- **WHAT YOU HAVE TO DO**: For the listing that follows, report how many lines contain the word "link", giving the number and no other text.

- **RECORD SET**:

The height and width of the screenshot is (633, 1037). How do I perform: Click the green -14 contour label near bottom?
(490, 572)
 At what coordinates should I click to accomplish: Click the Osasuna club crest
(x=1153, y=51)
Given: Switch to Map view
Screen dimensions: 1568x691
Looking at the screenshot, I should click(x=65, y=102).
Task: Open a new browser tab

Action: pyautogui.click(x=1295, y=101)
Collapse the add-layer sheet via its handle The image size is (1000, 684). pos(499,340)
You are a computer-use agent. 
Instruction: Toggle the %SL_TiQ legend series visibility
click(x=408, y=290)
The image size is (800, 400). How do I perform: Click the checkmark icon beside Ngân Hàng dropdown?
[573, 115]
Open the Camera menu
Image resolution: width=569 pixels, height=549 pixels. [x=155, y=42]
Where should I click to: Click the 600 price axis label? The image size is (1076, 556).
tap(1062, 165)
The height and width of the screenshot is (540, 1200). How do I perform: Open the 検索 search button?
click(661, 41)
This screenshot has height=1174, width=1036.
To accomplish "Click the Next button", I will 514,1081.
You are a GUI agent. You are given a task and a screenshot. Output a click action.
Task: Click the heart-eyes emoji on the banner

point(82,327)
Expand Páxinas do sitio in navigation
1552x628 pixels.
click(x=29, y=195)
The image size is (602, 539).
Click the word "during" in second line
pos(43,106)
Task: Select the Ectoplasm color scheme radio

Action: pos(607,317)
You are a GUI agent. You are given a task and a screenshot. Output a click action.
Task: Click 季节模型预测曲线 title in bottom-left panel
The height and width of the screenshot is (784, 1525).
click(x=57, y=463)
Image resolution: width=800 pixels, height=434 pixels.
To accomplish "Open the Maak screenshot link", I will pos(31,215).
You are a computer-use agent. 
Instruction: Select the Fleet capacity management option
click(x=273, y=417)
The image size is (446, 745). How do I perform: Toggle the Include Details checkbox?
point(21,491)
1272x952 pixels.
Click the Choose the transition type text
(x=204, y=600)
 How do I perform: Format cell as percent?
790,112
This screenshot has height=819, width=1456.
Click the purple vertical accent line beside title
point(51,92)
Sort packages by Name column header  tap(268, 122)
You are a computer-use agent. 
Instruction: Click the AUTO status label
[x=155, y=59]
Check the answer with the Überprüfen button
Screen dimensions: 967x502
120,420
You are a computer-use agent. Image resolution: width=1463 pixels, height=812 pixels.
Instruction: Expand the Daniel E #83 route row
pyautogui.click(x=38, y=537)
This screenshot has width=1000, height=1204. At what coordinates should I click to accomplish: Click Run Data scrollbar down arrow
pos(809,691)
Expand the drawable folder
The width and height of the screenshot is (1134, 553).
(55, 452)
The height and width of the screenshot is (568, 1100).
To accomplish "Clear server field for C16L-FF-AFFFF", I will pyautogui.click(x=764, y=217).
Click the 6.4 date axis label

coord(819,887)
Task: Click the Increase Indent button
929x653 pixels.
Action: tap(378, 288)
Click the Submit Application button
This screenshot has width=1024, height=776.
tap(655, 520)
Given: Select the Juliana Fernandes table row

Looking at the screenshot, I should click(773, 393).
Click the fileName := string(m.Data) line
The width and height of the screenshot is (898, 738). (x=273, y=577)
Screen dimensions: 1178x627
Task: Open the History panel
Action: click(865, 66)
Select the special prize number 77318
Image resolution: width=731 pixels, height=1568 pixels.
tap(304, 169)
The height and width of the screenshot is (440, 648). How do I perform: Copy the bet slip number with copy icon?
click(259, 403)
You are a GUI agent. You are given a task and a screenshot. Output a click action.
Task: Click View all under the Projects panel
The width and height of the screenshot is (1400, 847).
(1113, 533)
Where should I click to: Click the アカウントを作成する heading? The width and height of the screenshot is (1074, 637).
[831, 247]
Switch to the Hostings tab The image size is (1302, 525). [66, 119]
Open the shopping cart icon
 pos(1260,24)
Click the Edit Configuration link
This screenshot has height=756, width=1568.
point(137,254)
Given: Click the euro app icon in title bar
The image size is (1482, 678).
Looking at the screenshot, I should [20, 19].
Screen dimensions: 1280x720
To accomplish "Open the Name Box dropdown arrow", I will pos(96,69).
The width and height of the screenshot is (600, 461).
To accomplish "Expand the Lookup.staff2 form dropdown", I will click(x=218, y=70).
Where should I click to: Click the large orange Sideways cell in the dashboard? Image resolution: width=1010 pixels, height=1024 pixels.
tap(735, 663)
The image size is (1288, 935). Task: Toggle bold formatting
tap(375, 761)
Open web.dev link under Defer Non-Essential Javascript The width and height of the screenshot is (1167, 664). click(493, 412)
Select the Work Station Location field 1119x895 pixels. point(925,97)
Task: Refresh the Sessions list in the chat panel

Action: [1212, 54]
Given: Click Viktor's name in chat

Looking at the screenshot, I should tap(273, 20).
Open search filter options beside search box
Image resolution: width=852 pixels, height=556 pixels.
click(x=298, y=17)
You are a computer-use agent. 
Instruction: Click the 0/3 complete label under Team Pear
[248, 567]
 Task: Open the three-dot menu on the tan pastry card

- **SOLUTION FOR THIS TASK**: 3